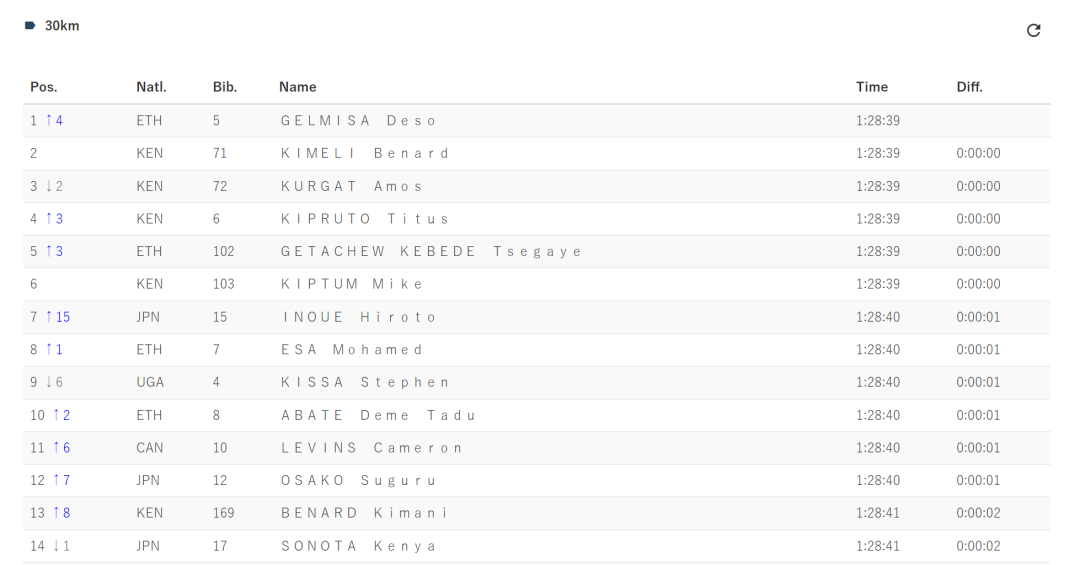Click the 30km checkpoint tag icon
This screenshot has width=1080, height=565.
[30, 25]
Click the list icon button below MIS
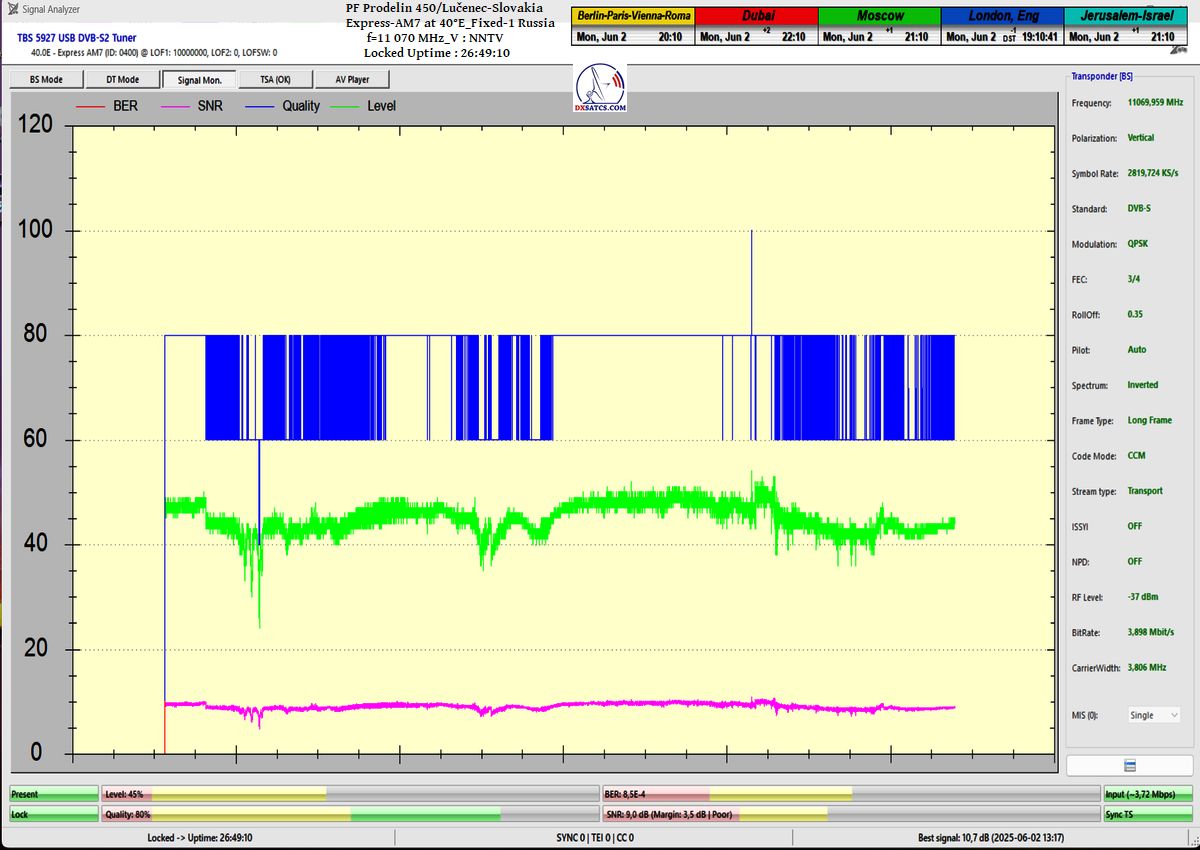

==

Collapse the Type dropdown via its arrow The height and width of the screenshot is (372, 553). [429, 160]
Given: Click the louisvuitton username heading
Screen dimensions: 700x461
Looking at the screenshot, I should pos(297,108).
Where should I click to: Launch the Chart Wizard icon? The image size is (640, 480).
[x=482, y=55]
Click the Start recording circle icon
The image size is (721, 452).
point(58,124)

...

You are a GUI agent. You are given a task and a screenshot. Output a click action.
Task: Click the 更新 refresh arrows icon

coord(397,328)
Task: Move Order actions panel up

**TASK TO COMPLETE**
Could you write out, exactly as they stand, only the lines above that begin at the line with "Task: Click the 更新 refresh arrows icon" and stop after the line with "Task: Move Order actions panel up"?

**ANSWER BOX**
Task: Click the 更新 refresh arrows icon

coord(397,328)
Task: Move Order actions panel up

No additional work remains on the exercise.